- LISTED ENTRIES -
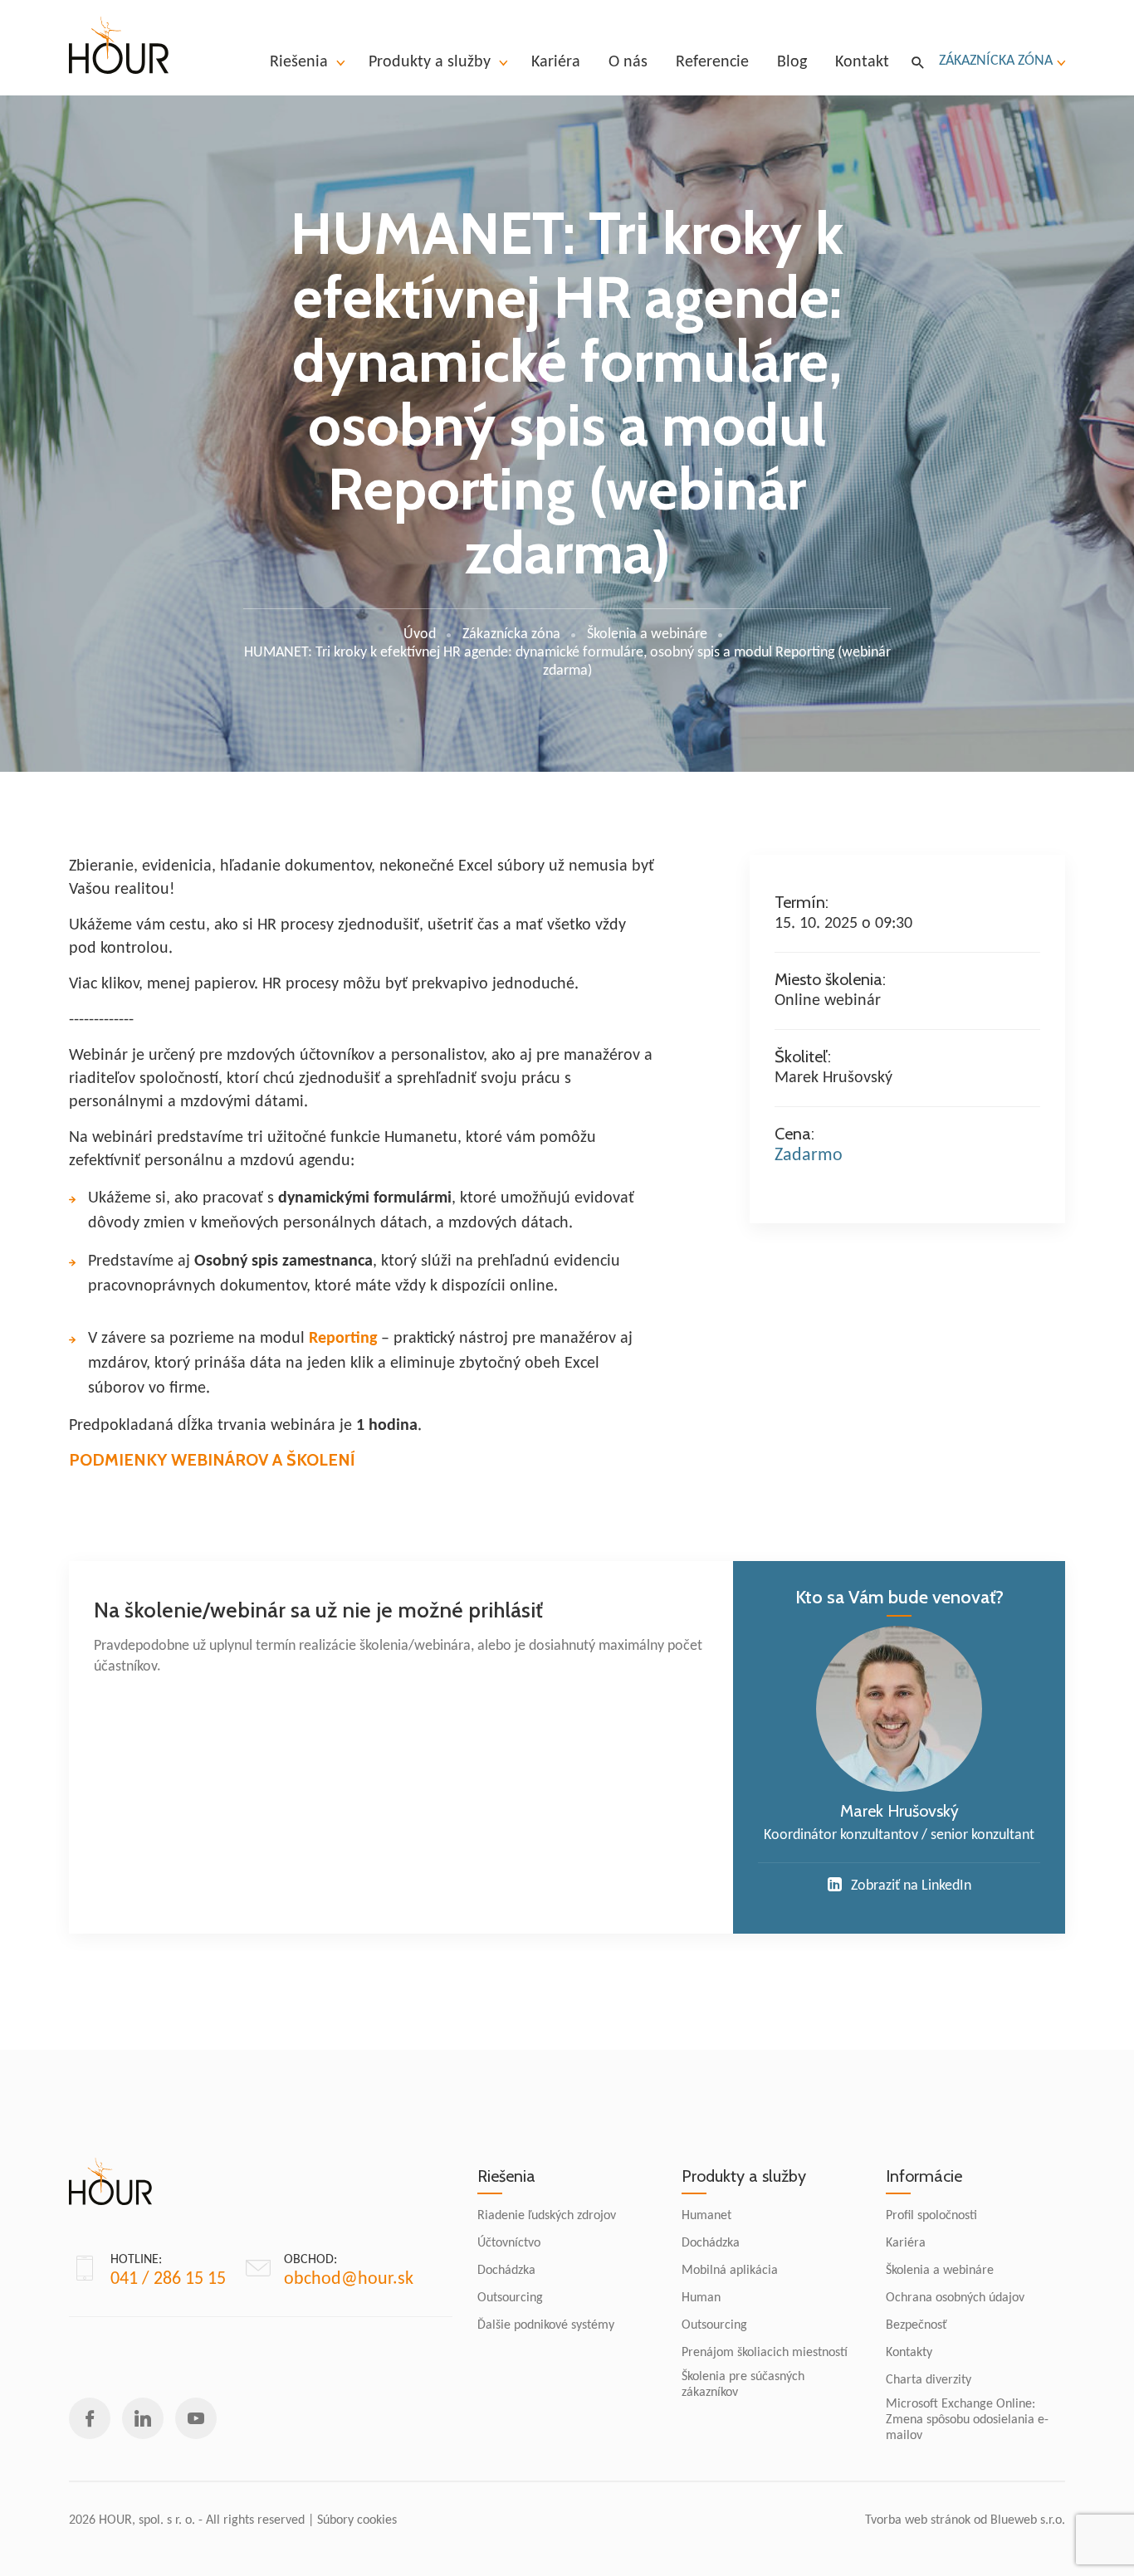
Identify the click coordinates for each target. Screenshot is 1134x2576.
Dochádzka (506, 2270)
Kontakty (909, 2352)
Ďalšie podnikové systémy (545, 2325)
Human (701, 2298)
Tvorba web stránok (917, 2520)
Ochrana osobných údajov (955, 2298)
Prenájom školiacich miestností (765, 2352)
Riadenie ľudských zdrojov (546, 2215)
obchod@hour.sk (348, 2279)
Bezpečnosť (916, 2325)
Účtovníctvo (508, 2243)
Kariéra (906, 2243)
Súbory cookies (357, 2520)
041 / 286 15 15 (168, 2279)
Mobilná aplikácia (730, 2270)
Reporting (343, 1338)
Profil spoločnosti (931, 2215)
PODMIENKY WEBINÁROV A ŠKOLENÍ (212, 1460)
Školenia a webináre (940, 2270)
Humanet (706, 2215)
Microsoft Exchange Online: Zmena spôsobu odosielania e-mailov (967, 2420)
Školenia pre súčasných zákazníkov (743, 2384)
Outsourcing (510, 2298)
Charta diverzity (928, 2380)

- REQUIRED ACTION -
Using the material above, filter for lines holding "Školenia" and copy each one.

- REPLY -
Školenia a webináre (940, 2270)
Školenia pre súčasných zákazníkov (743, 2384)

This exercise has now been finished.